Power cost, for instance, in Pakistan is almost the same as that in neighboring countries; however here the government is forced to levy an equalisation surcharge of over Rs3.40 per unit to cover of the leakages in the system. If this surcharge, termed as theft or corruption surcharge by businessmen, is deducted, the power tariff would be the same as in India or Bangladesh. The most painful aspect in this regard is that instead of declining, the power sector inefficiencies have continued to increase in past 20 years. This shows no serious efforts have been made to reform the system. It also lays bare the beneficiaries of this loot of hundreds of billions of rupees every year are very influential. It appears that each of them gets their due share from this large pie.

The high cost is borne by domestic, commercial and industrial consumers. The commercial suppliers pass on this cost to the consumers. The industries also pass on this cost to domestic consumers but lose the export markets where they have to compete globally.

The gas losses from distribution networks were nominal at the start of the century, but since then have been rising continuously. More than 10 percent of the gas injected in the distribution system is unaccounted for. The consumers have to pay the penalty. It is worth noting the imported regasified liquid natural gas (RLNG) is supplied mostly to the industries through dedicated networks where theft is not possible but they are forced to pay 10 percent higher price to cover the losses incurred by the gas utilities. With the RLNG prices increasing globally the theft penalty is also increasing accordingly. The government is doing nothing to stop this rot and reduce the cost of energy for the industries.

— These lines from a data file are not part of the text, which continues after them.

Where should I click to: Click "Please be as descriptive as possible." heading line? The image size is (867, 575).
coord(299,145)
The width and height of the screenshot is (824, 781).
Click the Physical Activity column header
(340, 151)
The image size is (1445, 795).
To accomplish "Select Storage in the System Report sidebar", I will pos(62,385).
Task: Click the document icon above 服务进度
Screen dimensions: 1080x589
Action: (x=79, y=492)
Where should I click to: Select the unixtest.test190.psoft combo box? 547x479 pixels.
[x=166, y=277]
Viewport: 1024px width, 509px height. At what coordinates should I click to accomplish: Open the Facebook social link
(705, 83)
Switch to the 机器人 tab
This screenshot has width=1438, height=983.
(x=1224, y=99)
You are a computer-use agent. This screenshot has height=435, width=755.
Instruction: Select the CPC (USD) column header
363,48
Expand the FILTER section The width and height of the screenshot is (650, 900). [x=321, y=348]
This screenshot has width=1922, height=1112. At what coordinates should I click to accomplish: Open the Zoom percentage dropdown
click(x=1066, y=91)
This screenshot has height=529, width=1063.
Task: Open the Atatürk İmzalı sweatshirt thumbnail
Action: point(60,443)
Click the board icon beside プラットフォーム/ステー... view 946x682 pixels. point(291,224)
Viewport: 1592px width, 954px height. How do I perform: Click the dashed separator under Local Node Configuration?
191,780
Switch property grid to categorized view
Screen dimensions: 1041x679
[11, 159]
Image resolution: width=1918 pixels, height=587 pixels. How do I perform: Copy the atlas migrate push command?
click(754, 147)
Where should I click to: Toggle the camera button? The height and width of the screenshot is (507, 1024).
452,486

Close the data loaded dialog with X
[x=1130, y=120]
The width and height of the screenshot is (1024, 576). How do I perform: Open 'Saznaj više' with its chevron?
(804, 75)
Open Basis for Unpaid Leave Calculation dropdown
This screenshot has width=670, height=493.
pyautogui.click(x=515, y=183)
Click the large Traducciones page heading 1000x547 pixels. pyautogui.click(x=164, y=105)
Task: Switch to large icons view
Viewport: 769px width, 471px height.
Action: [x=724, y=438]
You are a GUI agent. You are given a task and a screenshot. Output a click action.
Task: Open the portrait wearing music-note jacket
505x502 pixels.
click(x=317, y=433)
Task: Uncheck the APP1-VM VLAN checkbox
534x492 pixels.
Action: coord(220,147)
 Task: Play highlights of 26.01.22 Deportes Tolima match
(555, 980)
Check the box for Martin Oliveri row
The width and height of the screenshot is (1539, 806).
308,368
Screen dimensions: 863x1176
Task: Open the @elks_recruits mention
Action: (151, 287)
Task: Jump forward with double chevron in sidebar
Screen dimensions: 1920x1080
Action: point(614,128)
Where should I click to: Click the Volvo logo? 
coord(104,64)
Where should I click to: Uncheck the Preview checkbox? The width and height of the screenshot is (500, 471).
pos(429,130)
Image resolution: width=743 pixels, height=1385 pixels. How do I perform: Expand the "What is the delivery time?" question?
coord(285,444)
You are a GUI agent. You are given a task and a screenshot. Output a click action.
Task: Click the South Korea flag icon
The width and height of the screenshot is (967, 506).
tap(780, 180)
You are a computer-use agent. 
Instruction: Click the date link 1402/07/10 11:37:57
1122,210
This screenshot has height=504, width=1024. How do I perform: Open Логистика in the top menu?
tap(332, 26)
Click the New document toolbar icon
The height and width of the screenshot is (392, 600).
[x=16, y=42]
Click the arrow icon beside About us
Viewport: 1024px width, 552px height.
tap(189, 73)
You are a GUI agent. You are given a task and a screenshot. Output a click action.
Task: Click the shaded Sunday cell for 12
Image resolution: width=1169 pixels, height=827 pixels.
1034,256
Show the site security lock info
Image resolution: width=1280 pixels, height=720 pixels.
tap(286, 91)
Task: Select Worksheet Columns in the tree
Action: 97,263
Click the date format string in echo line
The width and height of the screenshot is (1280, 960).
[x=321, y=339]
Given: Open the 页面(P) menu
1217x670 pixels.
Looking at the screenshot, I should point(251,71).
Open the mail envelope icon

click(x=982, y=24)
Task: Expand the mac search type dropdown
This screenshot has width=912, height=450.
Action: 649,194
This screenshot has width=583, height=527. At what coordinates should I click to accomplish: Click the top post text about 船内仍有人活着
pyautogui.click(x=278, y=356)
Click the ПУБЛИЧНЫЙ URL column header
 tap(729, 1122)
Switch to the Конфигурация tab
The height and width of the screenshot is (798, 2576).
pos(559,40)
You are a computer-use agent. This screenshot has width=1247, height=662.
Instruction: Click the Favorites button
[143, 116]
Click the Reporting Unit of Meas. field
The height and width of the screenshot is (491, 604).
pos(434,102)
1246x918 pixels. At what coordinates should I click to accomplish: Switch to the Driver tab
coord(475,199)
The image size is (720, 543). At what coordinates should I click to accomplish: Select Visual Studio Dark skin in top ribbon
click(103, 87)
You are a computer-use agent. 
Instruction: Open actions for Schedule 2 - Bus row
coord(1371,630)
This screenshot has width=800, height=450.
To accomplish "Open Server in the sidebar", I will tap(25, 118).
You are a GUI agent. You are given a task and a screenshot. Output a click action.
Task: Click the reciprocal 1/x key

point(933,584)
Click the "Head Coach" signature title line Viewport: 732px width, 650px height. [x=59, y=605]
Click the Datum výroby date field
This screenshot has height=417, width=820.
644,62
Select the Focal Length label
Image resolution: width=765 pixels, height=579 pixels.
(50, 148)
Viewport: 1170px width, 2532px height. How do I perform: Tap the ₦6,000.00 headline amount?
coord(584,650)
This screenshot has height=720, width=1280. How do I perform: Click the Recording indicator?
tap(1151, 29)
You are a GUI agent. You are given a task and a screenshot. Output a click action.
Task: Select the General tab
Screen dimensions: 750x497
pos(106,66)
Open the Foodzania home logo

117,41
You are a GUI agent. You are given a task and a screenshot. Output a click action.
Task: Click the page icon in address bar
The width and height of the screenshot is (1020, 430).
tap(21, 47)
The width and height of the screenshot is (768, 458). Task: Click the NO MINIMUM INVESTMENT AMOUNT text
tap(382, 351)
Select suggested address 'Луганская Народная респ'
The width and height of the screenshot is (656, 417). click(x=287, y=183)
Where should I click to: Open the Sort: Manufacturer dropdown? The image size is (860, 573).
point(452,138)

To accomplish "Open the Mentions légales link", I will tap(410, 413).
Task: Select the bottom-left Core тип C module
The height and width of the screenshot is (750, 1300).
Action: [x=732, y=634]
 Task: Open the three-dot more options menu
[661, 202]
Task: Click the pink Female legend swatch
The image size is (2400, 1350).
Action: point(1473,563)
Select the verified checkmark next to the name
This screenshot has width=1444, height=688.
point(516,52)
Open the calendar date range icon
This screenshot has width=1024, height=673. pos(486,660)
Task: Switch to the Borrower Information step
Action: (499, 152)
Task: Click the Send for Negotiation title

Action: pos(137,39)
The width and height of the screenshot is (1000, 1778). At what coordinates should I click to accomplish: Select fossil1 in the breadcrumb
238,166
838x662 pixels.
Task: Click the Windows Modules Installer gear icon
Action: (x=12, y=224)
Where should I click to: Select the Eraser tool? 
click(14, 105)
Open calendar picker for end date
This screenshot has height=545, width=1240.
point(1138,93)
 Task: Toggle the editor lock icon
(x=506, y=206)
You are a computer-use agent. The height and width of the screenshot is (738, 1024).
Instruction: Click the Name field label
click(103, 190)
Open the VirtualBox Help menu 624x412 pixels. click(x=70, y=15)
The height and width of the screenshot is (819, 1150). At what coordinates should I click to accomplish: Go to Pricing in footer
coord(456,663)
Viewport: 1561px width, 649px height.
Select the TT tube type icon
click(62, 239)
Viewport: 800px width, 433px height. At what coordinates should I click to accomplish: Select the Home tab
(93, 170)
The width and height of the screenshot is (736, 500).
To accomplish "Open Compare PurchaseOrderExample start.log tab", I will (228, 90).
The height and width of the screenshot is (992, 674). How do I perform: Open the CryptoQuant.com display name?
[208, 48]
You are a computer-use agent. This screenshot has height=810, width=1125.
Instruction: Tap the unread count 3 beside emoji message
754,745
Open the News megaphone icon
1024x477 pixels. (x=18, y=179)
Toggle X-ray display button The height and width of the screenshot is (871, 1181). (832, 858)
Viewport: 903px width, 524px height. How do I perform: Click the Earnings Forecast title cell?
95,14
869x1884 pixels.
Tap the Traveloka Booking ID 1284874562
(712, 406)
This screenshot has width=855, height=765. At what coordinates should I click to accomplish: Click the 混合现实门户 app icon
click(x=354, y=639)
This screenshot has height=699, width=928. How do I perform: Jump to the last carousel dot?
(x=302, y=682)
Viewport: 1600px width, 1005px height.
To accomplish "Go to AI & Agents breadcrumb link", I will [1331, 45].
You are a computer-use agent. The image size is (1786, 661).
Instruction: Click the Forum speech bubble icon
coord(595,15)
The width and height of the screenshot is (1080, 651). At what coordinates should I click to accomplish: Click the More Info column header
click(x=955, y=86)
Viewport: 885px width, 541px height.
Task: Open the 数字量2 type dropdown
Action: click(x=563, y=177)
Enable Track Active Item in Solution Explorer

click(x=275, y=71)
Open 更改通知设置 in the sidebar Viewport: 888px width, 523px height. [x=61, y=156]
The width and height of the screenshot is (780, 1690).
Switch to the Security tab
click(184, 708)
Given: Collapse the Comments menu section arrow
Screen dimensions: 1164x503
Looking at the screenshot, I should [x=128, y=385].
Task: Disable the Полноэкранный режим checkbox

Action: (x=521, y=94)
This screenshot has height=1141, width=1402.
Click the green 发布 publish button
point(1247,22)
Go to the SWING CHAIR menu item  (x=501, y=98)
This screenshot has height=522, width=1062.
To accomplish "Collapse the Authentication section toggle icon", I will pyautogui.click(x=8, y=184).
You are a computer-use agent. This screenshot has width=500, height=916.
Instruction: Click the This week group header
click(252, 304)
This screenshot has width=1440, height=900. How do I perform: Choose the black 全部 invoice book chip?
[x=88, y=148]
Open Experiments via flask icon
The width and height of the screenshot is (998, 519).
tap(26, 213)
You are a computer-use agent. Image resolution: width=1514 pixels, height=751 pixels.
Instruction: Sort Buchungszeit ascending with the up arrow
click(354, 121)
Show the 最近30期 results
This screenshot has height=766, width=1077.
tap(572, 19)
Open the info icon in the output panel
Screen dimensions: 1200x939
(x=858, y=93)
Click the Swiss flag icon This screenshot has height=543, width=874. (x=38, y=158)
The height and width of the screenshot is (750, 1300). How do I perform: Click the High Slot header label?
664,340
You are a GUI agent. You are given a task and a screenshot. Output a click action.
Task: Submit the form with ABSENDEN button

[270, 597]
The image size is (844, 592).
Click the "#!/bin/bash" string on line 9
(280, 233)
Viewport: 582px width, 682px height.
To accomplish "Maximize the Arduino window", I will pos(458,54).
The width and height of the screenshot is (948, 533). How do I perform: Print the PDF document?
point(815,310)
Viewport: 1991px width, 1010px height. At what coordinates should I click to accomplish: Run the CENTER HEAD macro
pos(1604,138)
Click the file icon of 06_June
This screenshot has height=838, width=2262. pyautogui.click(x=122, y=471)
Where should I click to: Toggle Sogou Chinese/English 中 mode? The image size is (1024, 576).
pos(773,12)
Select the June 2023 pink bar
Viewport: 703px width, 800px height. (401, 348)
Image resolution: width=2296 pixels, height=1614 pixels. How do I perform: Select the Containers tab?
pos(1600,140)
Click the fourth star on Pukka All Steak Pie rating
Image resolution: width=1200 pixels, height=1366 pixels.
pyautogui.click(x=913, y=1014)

Two decades back there was no concept of hiring security for businesses. The security provided by the state was deemed enough to operate businesses with peace of mind. Now we see security guards at most of the retail and wholesale networks. The industries have their own security system. Even after spending billions on security of operations the threat still persists. The business tycoons have to travel under the thick blanket of private security in their own country. This has increased the cost of business substantially. The government lacks the writ to control the criminals and security has to be ensured privately. This is not so in India or Bangladesh.

While the Punjab businessmen face high cost of the RLNG, the businessmen operating in Karachi, though getting gas at much cheaper rates, have to cough up heftly amounts of extortion money to stay safe. The extortion has only been partially controlled.

Businessmen fear that once the vigilance by security forces is withdrawn the extortionists would resurface again with an even louder bang.

The businessmen in Sindh also pay very high price for water. There is no scarcity of water in the province or Karachi but the water supplies are in the hands of a cartel that flays the consumers for profits. For industries these supplies cost a fortune because water is the lifeline for the operations of this sector. The industrialists in India, Bangladesh or even Punjab may have never heard of it. The cost could be minimised if the government musters the courage to eliminate these mafias. The above and many other similar higher costs are further increasing the burden on the industries. These costs are not endured by businesses in competing economies. They may be facing red tape or may be paying speed money for faster movement of their files like in Pakistan. But they are not confronted with problems of ever increasing costs due to absence of the writ of their governments.